> Text section:
= Leo Zeitlin =

Russian composer

Lev Mordukhovich Tseitlin (Лев Цейтлин, לייב צייטלין "Leyb Tseytlin", born 1884, in Pinsk - July 8, 1930, in New York City), known as Leo Zeitlin, was a Russian-Jewish composer. In 1923, he emigrated to the United States. His best-known work is Eli Zion, a paraphrase for piano and cello "on a folk theme and trope of 'Song of Songs'".

==Life==
Zeitlin was a violinist, violist, conductor and impresario who was active in Saint Petersburg's Society for Jewish Folk Music. In 1923, shortly after he arrived in New York City with his wife Esther from the Free City of Danzig, he became the violist and arranger for the Capitol Theatre.

In 1925, he began arranging orchestral and small ensemble pieces for the Capitol's radio program on WEAF, which in 1926 became the flagship station of the NBC Red Network. Beginning in 1926, the series of light classical concerts titled Capitol Theatre was broadcast by the NBC Red Network on Sunday evenings from 7:20pm to 9:15pm. This series continued until 1929, not long before Zeitlin's death.

In an article written by Paula Eisenstein Baker and published in Pro Musica Hebraica, Zeitlin is described as "one of the most important Russian Jewish composers to resurface, after decades of neglect, as a leading figure in the history of twentieth-century Jewish art music." According to this source, all of Zeitlin's known chamber works were included in a print volume in 2008.

== Works (selection) ==
- Eli Zion (Paraphrase on a folk theme and trop of "Song of Songs"), for cello & piano
- Palestina (Rhapsody on Hebrew Themes)https://www.areditions.com/zeitlin-palestina-a076.html
- Five Songs from the Yiddish
- Ad ono adoynoy, for mezzo-soprano & string quartet
- Benk ikh yo, benk ikh nit?, dramatic recitation for voice & piano
- Berceuse (A mayse), transcription for mezzo-soprano & string quartet
- Der kadish fun reb Leyvi-Yitskhok, for mezzo-soprano, string quartet & piano
- Der parom, for mezzo-soprano, violin, viola & piano (after Shkliar)

> Requests:
• a. After reaching New York City in 1923, at which venue did Zeitlin become violist and arranger, according to the Leo Zeitlin article?
• b. Carry on the Leo Zeitlin article from the point where it stops.

> Source data:
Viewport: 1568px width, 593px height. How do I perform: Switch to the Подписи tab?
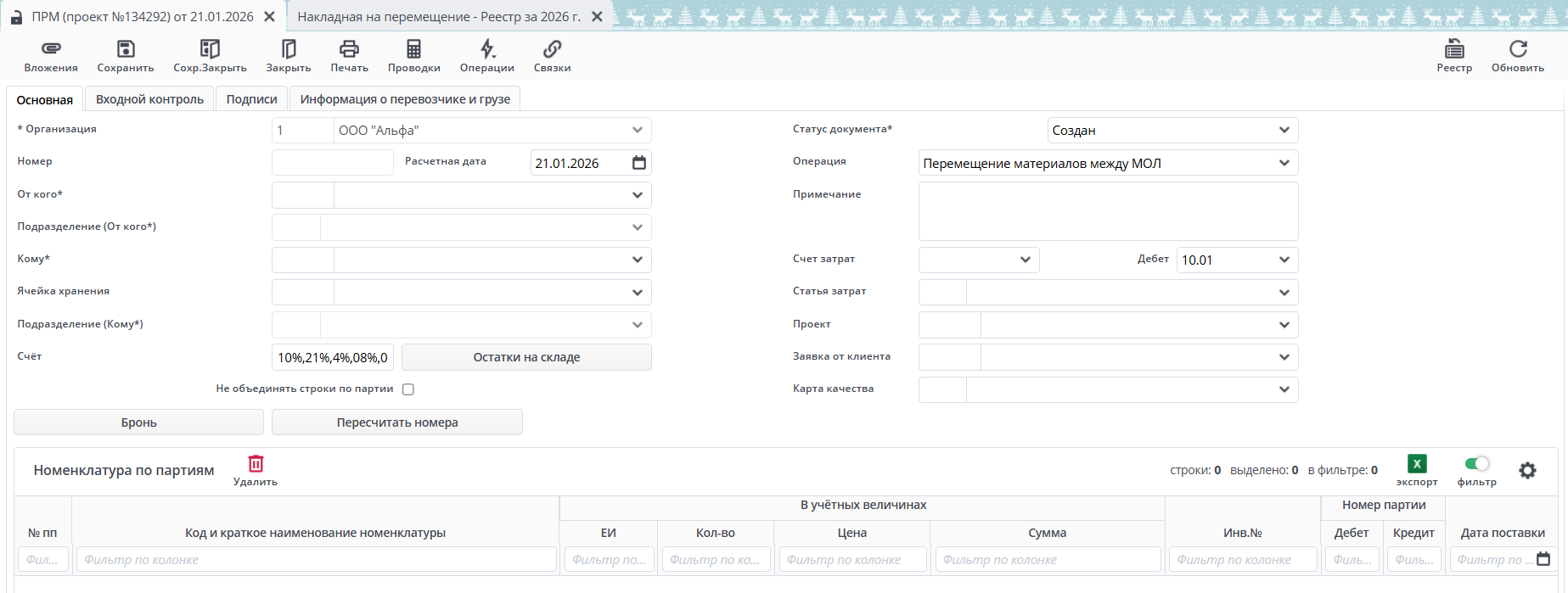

> Written answers:
• a. The Capitol Theatre.

• b.
- Eyli, eyli, for mezzo-soprano & string quartet
- Gebet afun rabbi leyvi-Yitskhok, for mezzo-soprano, violin, viola, cello & piano
- Iber di hoyfn, for mezzo-soprano, baritone & string quartet
- Klezmorimlekh, arrangement for mezzo-soprano, violin, viola & piano (after Shalyt)
- More, dramatic recitation for voice & piano
- Patsh, patsh, kikhelekh, for mezzo-soprano, string quartet & piano (after Saminsky)
- Reb Nakhmons nign, for string quintet
- Shoyn nito der nekhtn, for mezzo-soprano, string quartet & piano (after Shalyt)
- Tsien zikh khmares oyf, harts mayns, dramatic recitation for voice & piano
- Wiener Volkslied (Du alter Stefansturm), for string quartet (after F. Kreisler)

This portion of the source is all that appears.